Dia tak menutup mata terhadap fakta bahwa dunia memang bentuk persaingan nyata antar-identitas. Tak terkecuali juga terkait identitas-identitas agama. “Di situ kerajaan-kerajaan dengan identitas agama, negara dengan identitas agama berkonflik satu sama lain, bersaing secara politik dan militer dengan membawa label agama masing-masing," terangnya.

 

Gus Yahya menuturkan oleh karena itu diperlukan kesadaran untuk membangun tata dunia yang damai yang akan membutuhkan suatu wawasan keagamaan yang moderat. "Dalam arti yang tidak mengedepankan permusuhan dan konflik melawan agama lain," tegasnya.

 

Tak hanya itu, Gus Yahya guna mewujudkan tata dunia yang stabil dan tak rawan konflik maka juga diperlukan toleransi yang tinggi antar umat yang berbeda pandangan dan keyakinan.

 

"Kuncinya hidup berdampingan secara damai di antara kelompok-kelompok yang berbeda," tandasnya.

 

Sementara netizen menanggapi beragam pendapat Gus Yahya beberapa diantaranya mengingatkan kata kafir itu berasal dari Al Quran dan tak boleh diganti.

 

“Jelas nama surah nya saja Al-Kafiirun. Harusnya sebagai muslim kita memahami ini. Toleransi dalam kehidupan sosial boleh, tapi tidak dalam Aqidah,” tulis akun @kkmanti.

 

“Kata Kafir itu ada dlm Alqur'an, berarti Alqur'an hrs diubah sesuai seleramu? Tolong sebutkan siapa sj Ulama Nu yg setuju? biar warga Nahdiyin tdk salah mngikuti Ulama,” tulis akun @CendekiaHeart

 

“Berpikir untuk merubah satu ayat dalam Al-Qur'an adalah HARAM hukumnya.

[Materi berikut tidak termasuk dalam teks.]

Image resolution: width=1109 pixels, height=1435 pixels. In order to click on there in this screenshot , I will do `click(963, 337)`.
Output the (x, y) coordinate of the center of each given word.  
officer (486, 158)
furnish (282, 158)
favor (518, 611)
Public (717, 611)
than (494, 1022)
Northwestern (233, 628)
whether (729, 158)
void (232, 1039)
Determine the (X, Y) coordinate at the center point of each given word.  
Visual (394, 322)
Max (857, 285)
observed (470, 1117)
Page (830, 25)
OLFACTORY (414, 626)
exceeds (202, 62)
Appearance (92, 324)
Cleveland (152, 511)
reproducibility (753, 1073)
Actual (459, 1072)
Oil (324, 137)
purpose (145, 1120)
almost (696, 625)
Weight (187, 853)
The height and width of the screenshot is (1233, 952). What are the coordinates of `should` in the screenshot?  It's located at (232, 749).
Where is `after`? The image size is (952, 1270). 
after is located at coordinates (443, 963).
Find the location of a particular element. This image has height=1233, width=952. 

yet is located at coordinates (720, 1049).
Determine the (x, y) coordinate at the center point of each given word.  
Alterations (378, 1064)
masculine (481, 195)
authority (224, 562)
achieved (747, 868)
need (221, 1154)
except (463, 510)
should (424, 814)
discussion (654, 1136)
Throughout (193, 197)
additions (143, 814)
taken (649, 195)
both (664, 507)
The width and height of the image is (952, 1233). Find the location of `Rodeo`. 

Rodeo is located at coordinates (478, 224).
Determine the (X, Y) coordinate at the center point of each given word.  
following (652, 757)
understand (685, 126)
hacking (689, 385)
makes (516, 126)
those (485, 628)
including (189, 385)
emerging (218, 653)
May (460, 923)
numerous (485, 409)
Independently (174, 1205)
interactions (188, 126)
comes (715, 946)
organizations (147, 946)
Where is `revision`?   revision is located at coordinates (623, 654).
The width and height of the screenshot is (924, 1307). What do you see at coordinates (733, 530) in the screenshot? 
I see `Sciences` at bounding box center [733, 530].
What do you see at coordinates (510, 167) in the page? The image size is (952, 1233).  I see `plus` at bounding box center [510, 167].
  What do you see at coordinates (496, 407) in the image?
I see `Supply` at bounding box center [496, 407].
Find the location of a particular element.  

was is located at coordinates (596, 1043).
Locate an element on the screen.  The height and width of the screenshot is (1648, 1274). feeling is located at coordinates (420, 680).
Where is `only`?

Al-Qur'an diturunkan Allah Subhanahu Wa Ta'ala untuk diikuti. Dan seluruh konteks yang ada dalam ayat Al-Qur'an akan tetap relevan hingga yaumul qiyamah,” tulis akun @mohsach. hops


Label:

SancaNews

{picture#} YOUR_PROFILE_DESCRIPTION {facebook#YOUR_SOCIAL_PROFILE_URL} {twitter#YOUR_SOCIAL_PROFILE_URL} {google#YOUR_SOCIAL_PROFILE_URL} {pinterest#YOUR_SOCIAL_PROFILE_URL} {youtube#YOUR_SOCIAL_PROFILE_URL} {instagram#YOUR_SOCIAL_PROFILE_URL}
Diberdayakan oleh Blogger.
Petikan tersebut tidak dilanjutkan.